Le jury est majoritairement féminin et est présidé par Spike Lee, un réalisateur noir américain. Le délégué général du Festival se livre avant l’ouverture de la 74e édition.

Le délégué général du festival Thierry Frémaux.

Le délégué général du festival Thierry Frémaux.

AFP

«Au début de l’année, rien ne nous assurait que Cannes aurait lieu» : avant l’ouverture des festivités sur la Croisette, le délégué général du festival Thierry Frémaux témoigne de sa joie de voir démarrer cette 74e édition.

Q : Il s’agit de la première édition du festival depuis la pandémie. Ces grandes retrouvailles du cinéma tournent-elles la page de la crise ?

R : Pas tout à fait. La pandémie n’est pas vaincue. Inviter comme nous le faisons les sélectionnés 2020 qui n’avaient pu monter les marches est une façon de se souvenir qu’au début de l’année, rien ne nous assurait que Cannes aurait lieu.

Mais l’organisation et l’esprit sont ceux d’une édition normale. Tout est en place sur le plan technique et sanitaire pour qu’il n’y ait aucun problème. La sélection est belle et riche, les festivaliers, la presse et toutes les équipes de film seront là, comme ce beau jury présidé par Spike Lee qui est le premier réalisateur noir à occuper cette fonction.

Les restaurateurs et les hôteliers sont impatients d’accueillir tout ce monde. Des artistes viennent spécialement pour être là, comme Jerry Schatzberg (Palme d’Or 1973, pour «l’Épouvantail «), qui est à 94 ans le plus âgé des cinéastes en activité. Nous sommes touchés qu’il dise : Cannes recommence, c’est notre famille, je veux être là.
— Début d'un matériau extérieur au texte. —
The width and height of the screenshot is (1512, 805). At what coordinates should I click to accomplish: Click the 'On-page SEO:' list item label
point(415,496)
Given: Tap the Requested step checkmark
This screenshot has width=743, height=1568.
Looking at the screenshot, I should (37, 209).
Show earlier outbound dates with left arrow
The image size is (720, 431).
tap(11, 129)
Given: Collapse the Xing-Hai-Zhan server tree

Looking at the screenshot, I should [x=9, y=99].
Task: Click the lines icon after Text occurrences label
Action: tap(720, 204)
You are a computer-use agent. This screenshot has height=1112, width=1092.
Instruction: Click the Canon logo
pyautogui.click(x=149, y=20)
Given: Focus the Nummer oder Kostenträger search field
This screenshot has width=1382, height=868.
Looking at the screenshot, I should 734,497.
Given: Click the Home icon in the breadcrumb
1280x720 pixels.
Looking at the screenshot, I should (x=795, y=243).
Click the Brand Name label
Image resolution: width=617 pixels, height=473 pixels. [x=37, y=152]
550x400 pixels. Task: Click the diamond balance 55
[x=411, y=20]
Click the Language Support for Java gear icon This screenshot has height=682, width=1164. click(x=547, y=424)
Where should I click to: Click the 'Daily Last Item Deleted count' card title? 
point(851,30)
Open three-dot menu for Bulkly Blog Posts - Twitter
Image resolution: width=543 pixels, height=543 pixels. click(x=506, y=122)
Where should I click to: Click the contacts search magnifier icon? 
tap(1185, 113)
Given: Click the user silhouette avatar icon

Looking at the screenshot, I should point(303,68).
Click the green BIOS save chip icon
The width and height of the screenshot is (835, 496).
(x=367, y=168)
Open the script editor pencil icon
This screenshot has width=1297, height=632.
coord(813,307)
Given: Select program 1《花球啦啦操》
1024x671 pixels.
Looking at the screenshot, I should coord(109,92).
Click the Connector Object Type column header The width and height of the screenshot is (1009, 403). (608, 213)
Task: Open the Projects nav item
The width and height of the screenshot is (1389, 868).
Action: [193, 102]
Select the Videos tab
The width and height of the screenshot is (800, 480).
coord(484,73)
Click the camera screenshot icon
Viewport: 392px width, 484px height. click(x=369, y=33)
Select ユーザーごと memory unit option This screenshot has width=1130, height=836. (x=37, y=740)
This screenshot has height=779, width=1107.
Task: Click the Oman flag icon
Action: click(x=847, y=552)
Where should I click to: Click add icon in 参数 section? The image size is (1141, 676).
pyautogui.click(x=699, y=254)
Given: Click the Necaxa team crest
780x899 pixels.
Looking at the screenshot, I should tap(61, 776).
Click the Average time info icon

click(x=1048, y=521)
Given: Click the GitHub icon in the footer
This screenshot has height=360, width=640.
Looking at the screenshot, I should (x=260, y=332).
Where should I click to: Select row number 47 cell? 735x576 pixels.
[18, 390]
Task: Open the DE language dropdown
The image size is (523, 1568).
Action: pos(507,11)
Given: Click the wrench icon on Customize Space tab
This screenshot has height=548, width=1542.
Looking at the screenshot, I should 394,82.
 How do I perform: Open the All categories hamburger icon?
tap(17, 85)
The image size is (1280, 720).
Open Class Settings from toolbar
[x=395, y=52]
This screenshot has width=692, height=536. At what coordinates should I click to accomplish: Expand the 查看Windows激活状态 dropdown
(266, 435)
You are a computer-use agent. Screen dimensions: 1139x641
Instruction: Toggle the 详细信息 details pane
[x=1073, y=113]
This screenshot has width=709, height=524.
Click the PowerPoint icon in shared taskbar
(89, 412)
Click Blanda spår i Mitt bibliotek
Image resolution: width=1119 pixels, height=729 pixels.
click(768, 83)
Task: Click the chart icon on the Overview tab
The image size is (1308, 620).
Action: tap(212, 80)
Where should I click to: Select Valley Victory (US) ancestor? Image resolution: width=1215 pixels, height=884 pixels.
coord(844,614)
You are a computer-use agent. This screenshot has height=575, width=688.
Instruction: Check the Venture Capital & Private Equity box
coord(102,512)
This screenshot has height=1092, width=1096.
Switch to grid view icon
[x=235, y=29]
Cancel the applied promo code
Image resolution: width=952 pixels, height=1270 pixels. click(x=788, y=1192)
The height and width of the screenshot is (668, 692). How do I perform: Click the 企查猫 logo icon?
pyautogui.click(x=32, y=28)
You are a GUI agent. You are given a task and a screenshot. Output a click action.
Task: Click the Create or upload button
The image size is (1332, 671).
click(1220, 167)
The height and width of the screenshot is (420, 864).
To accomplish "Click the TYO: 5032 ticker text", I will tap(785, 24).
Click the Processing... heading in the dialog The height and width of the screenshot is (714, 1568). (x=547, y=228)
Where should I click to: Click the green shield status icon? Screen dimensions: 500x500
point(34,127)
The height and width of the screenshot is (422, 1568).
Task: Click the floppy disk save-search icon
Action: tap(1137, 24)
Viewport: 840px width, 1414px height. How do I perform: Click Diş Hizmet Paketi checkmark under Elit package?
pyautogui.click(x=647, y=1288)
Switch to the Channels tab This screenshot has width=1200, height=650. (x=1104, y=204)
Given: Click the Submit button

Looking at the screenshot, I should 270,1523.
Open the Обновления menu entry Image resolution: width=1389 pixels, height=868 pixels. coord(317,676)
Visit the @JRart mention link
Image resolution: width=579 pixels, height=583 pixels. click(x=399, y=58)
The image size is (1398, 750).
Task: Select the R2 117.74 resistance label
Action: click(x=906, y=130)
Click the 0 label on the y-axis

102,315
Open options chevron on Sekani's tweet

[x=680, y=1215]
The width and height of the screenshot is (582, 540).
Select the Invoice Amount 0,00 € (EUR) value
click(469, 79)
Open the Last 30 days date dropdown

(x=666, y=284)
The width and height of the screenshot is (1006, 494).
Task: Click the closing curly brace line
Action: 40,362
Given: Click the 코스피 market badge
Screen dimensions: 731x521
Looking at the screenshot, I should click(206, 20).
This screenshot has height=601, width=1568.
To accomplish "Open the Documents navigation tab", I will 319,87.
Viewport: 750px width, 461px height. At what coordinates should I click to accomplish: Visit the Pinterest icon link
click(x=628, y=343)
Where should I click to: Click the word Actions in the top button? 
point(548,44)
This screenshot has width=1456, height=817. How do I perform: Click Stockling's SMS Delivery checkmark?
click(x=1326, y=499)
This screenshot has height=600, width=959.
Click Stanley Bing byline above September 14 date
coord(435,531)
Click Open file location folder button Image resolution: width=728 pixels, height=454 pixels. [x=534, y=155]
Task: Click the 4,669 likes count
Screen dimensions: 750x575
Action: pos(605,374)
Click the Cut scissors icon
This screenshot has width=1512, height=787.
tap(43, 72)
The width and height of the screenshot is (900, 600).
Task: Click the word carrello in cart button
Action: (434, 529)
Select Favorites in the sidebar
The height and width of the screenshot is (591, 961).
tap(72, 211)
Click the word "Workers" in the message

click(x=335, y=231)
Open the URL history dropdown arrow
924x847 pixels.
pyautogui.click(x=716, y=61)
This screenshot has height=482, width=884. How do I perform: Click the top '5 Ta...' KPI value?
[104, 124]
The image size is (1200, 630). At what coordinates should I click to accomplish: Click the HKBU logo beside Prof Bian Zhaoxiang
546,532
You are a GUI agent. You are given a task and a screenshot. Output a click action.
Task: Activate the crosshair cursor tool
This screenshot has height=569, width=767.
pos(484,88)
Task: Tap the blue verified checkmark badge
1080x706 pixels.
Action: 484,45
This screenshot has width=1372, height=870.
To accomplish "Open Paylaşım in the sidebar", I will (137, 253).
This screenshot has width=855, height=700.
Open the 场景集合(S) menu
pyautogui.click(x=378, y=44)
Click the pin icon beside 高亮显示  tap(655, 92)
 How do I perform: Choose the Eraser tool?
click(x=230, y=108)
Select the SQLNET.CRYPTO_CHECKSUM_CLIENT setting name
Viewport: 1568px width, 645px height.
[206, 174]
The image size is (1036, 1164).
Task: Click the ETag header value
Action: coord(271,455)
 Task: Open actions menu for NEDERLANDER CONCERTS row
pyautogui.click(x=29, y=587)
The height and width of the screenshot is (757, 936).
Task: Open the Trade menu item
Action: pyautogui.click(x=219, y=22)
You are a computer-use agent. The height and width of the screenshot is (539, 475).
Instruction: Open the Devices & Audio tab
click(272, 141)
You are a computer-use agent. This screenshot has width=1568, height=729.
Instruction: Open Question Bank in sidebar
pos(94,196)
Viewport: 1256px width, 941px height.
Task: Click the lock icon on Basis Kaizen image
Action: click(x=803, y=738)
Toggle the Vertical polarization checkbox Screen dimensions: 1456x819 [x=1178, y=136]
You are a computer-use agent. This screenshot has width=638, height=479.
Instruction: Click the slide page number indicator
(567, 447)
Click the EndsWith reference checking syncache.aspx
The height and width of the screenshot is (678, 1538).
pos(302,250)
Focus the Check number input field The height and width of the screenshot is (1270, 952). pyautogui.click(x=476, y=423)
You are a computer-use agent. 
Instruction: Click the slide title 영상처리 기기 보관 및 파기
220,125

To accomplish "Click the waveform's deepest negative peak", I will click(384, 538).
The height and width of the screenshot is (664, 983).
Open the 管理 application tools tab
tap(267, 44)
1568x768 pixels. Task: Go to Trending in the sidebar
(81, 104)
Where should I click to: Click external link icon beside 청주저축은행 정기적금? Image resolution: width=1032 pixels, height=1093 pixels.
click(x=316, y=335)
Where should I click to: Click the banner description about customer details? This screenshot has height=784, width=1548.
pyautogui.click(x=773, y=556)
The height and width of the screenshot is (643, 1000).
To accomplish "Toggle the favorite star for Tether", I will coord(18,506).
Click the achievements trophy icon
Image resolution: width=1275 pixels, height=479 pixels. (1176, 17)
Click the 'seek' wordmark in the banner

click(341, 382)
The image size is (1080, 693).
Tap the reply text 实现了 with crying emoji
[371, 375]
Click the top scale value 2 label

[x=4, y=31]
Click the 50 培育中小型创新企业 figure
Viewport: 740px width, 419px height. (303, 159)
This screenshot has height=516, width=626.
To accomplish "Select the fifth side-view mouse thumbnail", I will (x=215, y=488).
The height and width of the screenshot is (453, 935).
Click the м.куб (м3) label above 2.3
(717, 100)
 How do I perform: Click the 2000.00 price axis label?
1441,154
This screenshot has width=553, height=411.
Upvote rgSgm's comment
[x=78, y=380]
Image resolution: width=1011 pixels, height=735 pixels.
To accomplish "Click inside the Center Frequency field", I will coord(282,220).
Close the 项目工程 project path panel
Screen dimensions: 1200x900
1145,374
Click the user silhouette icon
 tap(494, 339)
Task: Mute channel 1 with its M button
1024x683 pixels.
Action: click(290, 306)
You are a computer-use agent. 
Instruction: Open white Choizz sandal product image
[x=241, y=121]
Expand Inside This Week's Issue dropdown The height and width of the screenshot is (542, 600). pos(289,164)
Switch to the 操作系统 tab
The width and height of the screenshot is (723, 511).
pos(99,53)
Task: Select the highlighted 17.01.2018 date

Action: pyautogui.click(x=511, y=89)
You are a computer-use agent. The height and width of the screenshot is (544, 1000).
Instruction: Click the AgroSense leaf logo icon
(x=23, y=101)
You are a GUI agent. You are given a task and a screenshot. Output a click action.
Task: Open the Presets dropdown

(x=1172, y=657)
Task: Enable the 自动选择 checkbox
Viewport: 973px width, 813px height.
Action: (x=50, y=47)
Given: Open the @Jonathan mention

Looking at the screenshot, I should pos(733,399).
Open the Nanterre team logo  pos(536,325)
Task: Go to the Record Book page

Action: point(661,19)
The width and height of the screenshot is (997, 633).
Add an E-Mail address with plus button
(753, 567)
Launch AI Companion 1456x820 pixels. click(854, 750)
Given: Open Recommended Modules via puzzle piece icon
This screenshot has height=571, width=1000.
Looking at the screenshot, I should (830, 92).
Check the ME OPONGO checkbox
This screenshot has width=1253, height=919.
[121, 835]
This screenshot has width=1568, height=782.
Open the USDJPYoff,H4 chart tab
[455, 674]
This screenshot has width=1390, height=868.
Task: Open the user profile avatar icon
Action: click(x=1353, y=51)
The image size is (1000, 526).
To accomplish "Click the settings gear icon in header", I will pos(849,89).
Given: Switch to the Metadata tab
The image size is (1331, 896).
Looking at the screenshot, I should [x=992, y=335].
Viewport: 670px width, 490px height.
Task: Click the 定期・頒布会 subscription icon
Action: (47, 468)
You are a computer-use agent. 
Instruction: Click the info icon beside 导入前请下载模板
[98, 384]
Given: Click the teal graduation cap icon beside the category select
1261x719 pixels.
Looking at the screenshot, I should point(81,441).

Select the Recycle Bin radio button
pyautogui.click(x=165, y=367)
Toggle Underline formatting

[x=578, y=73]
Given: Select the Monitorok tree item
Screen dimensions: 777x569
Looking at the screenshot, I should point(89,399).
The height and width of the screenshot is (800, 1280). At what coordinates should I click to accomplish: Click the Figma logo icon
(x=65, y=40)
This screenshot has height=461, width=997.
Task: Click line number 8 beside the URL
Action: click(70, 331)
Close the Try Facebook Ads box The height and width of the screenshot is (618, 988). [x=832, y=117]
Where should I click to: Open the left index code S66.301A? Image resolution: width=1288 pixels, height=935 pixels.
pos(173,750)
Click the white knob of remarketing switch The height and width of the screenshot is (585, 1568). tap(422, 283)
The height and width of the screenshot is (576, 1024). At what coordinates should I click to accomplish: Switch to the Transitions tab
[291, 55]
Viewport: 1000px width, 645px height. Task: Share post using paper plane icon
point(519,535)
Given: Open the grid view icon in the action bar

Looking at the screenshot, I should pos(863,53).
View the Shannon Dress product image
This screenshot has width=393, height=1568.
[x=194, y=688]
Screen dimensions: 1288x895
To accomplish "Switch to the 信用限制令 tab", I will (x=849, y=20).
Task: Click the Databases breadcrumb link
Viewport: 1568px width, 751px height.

Des festivaliers sont en France depuis dix jours pour effectuer leur quarantaine, les journalistes ont pris leurs précautions. C’est très émouvant, tout ça. Ce sont les retrouvailles du cinéma mondial.

Q: Le Festival a pris des mesures pour réduire son impact sur le climat, mais aussi une sélection spéciale de films sur le sujet. Quel rôle peut-il jouer sur la question de l’environnement ?

R : Cannes est le plus grand événement culturel international, nous nous efforçons d’être exemplaires. Un cabinet de conseil a été recruté pour collaborer avec le Festival à la mise en place d’une série de mesures fortes et pour renforcer notre vigilance sur les gestes éco-responsables (la lutte contre le gaspillage, le traitement des déchets, la reforestation). Pour le dîner d’ouverture, nous avons choisi un symbole en la personne d’Alain Passard, un 3 étoiles, l’un des premiers chefs au monde à avoir dit qu’on pouvait bien manger en ne cuisinant que des légumes. Il y a de nombreux sujets mais cette année, nous avons franchi un pas.

Et comme Cannes est d’abord un festival de cinéma, nous passons par les films, qui reflètent cette préoccupation : des oeuvres qui montrent que la situation est très grave, en Asie, en Inde ou en Afrique, d’autre issus de «la génération Greta Thunberg» qui affirment que nous serons sauvés par les enfants qui ne céderont rien, un documentaire qui dit la beauté du monde ("La Panthère des neiges") et même une comédie climatique générationnelle, signée Louis Garrel...

Q : Seules quatre réalisatrices sont en compétition, mais de jeunes talents féminins sont en nombre dans les sections parallèles. Où en est la parité dans le cinéma ?

R : Quatre réalisatrices en compétition, je suis le premier à penser que ce n’est pas assez. Mais dans la section Un Certain Regard, consacrée aux nouveaux talents, il y en a beaucoup plus, ce qui prouve une évolution notoire. Il y a des pays où il n’y avait aucune réalisatrice et là aussi, ça commence à changer. Sur les trois films russes sélectionnés à Cannes, il y a cette année une réalisatrice.

A Cannes, on ne peut avoir une pratique de quotas mais nous savons passer du schématisme au pragmatisme. Les équipes et les instances du festival ont été féminisées. Le jury est majoritairement féminin alors que le président est un homme – ce qui est une première dans l’histoire de Cannes. Le comité de sélection est majoritairement féminin. Chaque fois que nous pouvons envoyer un signal, nous le faisons. Par exemple, aucun film ne sera jamais sélectionné en raison du genre, de la race ou de la religion de celle ou celui qui le réalise, mais si nous hésitons entre deux films et que l’un est réalisé par une femme, nous choisirons ce dernier. Nous procédons également ainsi sur la représentativité géographique. Cannes est un festival universaliste.